My conclusion is that instead of the two options your list, try option 3 which is to spend your taxable assets today while converting your traditional IRA to a Roth IRA. That keeps your future investment income in a tax shelter, while taking advantage of your current low tax bracket to get money out of the Traditional IRA.

All the stuff below just tries to estimate current and future tax rates. If you already have numbers that you're comfortable with, you can quit reading here.

I would reason like this: using the 2009 FIT factors, which include a standard deduction of $11,400 and a combined personal exemption of $7,300, the breakpoint between the 10% and 15% marginal rates is $35,400 of adjusted gross income. Similarly, the breakpoint between 15% and 25% is $86,600. So it looks like you can generate your target $65,000 and stay within a 15% bracket. As long as the brackets are indexed to inflation, you can stay in the 15% bracket until SS kicks in.

So I'll jump to age 70. If there were no inflation, you'd have $47,700 of SS plus a $28,200 pension for $75,900 of income. But only $12,800 of the SS would be taxable (using current law), so you'd stay in the 15% bracket and you could absorb some RMDs. My calculations say that if you had $25,000 of RMD, the taxable portion of your SS would increase to $34,100, your AGI would go to $87,300, and you are just over the 25% border.

If your traditional IRA balance at that point is $685,000, you'd have RMD of $685,000 x 1/27.4 = $25,000. Over the next few years, the RMD requirement would go up (unless investment returns were poor).

If there is inflation, the tax brackets, standard deductions, SS, and apparantly your pension are all indexed. The only tax item that's not indexed is the factor for the taxable portion of SS. Inflation increases the taxable portion of SS and makes more of your RMDs taxable at the 25% rate.

So, if you think you'll have more than $685,000, you'd have some RMDs subject to the 25% tax rate. Since you don't need your IRA to meet your near term income needs (not much at any rate, your taxable assets seem to cover most of your income gap before age 70), you'll probably have more than $685k.

All this says you're safely in the 15% bracket for the next few years, but you'll probably have some IRA withdrawals subject to 25% when you start RMDs.

This is the classic circumstance where people decide to do the Roth conversion.

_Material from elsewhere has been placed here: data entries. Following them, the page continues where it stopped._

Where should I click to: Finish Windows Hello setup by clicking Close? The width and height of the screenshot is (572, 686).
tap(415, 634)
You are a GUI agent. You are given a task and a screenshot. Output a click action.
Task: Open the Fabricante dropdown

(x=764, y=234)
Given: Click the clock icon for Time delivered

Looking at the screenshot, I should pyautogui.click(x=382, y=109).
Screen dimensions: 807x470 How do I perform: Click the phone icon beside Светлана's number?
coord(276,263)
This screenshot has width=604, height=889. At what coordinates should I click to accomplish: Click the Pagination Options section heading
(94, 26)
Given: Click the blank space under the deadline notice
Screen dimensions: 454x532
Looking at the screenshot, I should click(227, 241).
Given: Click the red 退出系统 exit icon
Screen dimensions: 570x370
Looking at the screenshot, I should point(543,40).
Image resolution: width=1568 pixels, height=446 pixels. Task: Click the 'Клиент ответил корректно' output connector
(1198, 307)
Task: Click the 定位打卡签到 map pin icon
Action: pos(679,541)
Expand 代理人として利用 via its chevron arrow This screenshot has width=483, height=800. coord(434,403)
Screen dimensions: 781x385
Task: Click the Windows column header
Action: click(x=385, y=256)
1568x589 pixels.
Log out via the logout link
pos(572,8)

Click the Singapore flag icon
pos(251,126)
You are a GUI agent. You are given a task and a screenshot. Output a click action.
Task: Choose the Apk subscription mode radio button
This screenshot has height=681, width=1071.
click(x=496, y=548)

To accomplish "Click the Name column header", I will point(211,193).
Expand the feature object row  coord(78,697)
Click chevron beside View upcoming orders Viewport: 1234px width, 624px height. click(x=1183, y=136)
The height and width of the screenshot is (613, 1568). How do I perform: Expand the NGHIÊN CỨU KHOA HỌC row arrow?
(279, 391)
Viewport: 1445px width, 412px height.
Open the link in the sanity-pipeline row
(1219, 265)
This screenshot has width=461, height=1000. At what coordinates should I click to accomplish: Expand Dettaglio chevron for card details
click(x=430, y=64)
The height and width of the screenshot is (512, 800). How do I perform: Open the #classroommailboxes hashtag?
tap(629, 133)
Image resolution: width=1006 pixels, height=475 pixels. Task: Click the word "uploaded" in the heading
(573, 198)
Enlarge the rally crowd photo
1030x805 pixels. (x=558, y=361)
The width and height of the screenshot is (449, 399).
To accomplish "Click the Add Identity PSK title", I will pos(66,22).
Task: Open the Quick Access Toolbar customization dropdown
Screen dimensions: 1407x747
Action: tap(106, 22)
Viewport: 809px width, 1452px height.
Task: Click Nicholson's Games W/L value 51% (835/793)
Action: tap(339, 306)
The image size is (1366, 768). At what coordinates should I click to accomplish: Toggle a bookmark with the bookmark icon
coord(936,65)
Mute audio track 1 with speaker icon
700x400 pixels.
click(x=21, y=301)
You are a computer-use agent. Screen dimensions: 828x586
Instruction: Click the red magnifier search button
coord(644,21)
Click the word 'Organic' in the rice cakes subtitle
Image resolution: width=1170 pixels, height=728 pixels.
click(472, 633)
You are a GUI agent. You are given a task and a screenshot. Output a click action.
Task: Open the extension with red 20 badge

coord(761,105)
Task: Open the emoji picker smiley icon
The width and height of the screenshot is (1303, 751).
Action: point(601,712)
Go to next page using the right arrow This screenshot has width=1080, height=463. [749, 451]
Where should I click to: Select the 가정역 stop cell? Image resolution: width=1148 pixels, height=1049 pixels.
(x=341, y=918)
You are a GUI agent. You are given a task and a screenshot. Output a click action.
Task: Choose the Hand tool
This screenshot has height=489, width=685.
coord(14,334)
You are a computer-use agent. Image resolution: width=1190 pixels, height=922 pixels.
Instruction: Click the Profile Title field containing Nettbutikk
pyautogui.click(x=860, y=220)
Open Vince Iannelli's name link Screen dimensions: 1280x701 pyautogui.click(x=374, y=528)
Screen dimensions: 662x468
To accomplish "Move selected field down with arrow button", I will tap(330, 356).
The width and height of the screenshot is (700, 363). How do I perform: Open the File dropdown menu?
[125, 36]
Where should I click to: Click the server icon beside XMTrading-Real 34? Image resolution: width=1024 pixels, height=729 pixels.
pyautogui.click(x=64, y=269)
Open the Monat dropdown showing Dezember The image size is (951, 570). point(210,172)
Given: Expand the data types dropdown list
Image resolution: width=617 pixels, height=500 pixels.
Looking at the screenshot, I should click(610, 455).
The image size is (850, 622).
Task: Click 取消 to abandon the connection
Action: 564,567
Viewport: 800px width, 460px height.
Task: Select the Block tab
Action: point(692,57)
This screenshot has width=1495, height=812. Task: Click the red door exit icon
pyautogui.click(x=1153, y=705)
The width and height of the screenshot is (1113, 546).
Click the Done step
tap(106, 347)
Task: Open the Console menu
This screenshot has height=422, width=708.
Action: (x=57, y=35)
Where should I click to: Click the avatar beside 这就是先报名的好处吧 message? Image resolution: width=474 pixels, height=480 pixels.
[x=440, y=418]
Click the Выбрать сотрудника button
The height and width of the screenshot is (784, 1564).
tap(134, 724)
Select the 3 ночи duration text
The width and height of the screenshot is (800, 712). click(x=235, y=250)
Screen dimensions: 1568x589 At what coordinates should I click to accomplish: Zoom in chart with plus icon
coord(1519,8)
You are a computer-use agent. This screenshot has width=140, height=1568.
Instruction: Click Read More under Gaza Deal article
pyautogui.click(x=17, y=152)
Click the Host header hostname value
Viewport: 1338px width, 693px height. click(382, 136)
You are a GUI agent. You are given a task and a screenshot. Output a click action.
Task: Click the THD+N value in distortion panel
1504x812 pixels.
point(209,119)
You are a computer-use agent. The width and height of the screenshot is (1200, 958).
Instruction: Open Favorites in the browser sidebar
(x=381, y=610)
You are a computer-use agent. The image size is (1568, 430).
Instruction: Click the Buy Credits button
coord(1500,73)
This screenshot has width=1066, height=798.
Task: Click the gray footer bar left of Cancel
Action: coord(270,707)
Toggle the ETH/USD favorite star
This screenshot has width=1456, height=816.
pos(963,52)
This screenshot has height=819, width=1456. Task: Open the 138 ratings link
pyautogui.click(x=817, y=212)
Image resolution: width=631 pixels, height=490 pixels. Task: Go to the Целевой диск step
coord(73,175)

Caveat: all the numbers above are no better than my research and calculation skills, which have been shown to be fallible in the past. So do your own math. Also, it doesn't look like you would need to move an awfully lot of your traditional IRA - that depends on future investment returns, so it's worth looking at the math every year. Finally, I'm sure I don't understand your complete situation -- it looks to me like you are in a 10% or 15% marginal tax bracket today, but 45% of your non-IRA assets are in tax free munis.
 
Don't forget that tax-exempt muni bond interest counts toward the income that decides how much of your SS benefits are taxed.

If you want to minimize tax hit, your IRAs should probably be 100% fixed income and your taxable should be tax-efficient low-expense ratio stock index funds. You should not have bonds in taxable (tax-exempt or otherwise), unless your IRAs have absolutely no equity funds in them. That is, you have no more space in IRAs for bonds. This might be the case if your asset allocation in 75% fixed income and 25% equities. I did not do any math this early in the morning.